Collected data
•••••

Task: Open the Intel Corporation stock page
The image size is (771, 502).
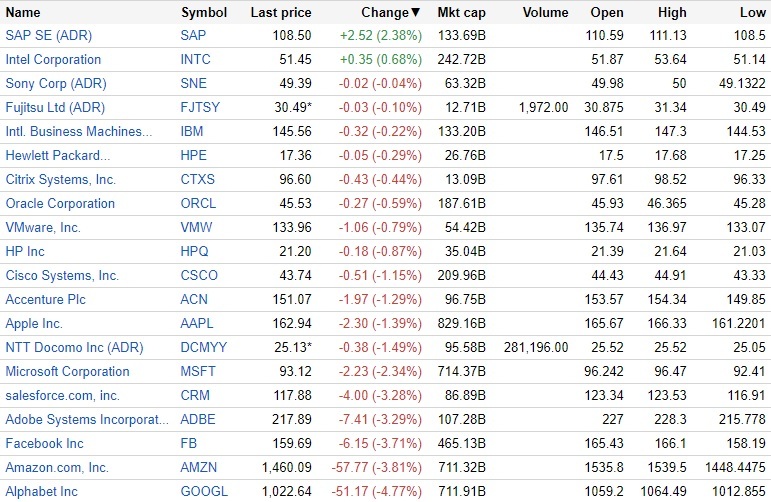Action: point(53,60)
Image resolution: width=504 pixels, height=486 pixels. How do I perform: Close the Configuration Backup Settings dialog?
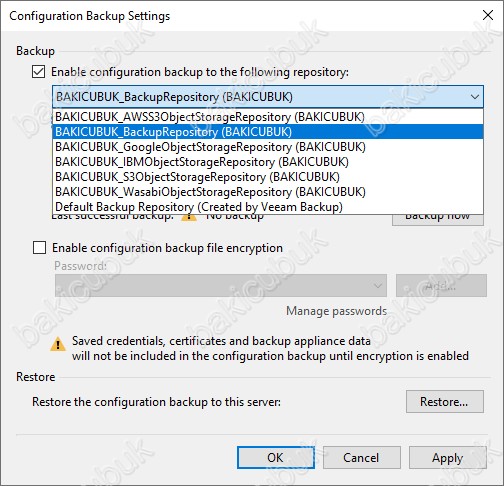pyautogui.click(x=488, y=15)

•••••

**Exercise goal:**
An answer containing only the lines from the one holding "The image size is (771, 502)." through the close of the entries above, reproduced exactly and stripped of pictures, is expected.

**Solution to the problem:**
The image size is (771, 502).
Action: point(53,60)
Image resolution: width=504 pixels, height=486 pixels. How do I perform: Close the Configuration Backup Settings dialog?
pyautogui.click(x=488, y=15)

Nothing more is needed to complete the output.